I heavily caution against the feeling that "standard deviation is a simple way to essentially include percentiles." The usefulness of the standard deviation depends on the distributions that you are working with. Heavy tailed distributions appear a fair amount in practice, and the combo of summary statistics mentioned would not do well on those. Also, Madars' comment in this thread is a beautiful example of this: 4 completely different distributions, with identical mean and standard deviation (among other things). Histograms and percentiles, and if necessary their approximations, are more desirable for the above reasons.
I assume most of the distributions a marketing department would be dealing with are generally normal in which case stddev is a great way to analyze the data.

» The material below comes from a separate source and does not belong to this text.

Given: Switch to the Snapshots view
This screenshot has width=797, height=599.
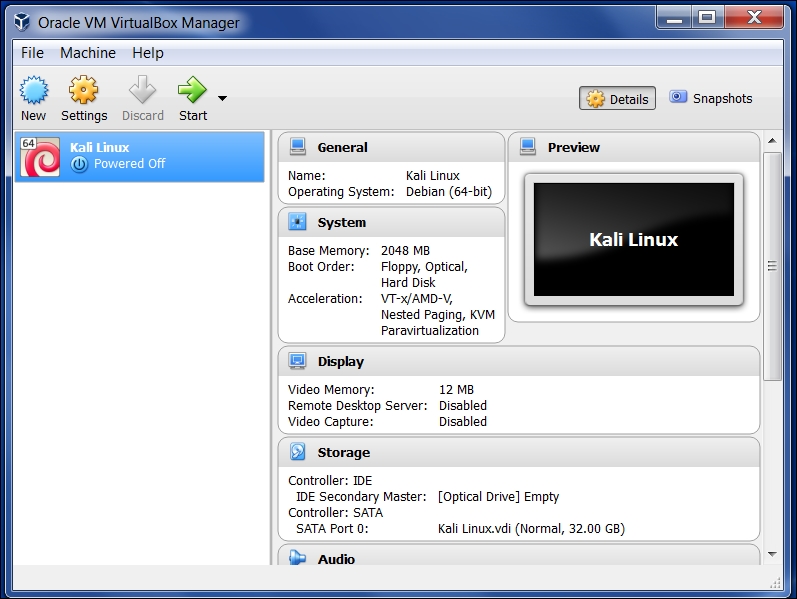Looking at the screenshot, I should click(710, 98).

This can be easily verified by just plotting said data and making sure the tails don't look weird.
I can't help but idly wonder what humans are doing when they are eyeballing the tails, to see if things look good. Like lets say we wanted to do the eyeball test but automatically. Would the best way be to use an image classifier on the plot? Is there something magic about the plot representation that would make it good even for computers to use?
One thing I like about this post is that it explains things in an accessible way before getting into a deep dive. Might be worth sharing with the marketing team as they'll "get" long tail in the context of web search, so the concept is fairly transferable to stuff that they would know about.
NB: Post author here.

Std deviation definitely helps a lot, still often not as good as percentiles, was actually thinking about adding some of that in the post but it was already getting so long. It's funny how things you think are simple sometimes take the most effort to explain, definitely found that on this one.

Yeah -- std deviation has a similar problem to the mean in that it doesn't give you a full picture unless the distribution is close to normal / gaussian.
Pretty much why summary statistics often give the IQR, which gives some idea to the skew and shape of the distribution as well.

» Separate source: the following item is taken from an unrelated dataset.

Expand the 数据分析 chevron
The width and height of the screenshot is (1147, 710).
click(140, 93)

Unfortunately, BD and marketing just want a single number to show that the value is bigger and hate anything more complicated than a barchart.

NB: Post author here.

We've been meaning to add IQR as an accessor function for these, may have to go back and do it...the frequency trails [1] stuff from Brendan Gregg also goes into some of this and it's really cool as a visualization.

[1]: https://www.brendangregg.com/FrequencyTrails/mean.html

Barchart is basically your percentiles (just more of them) so why not show it? Bars and whiskers could be more complicated for them but still the same sort of data
Barcharts across categorical data :P

That is, the first bar is "Our Number" and the second bar is "Competitor's number."

Someone clearly gets it. Variability viz and spread detracts from that clear message.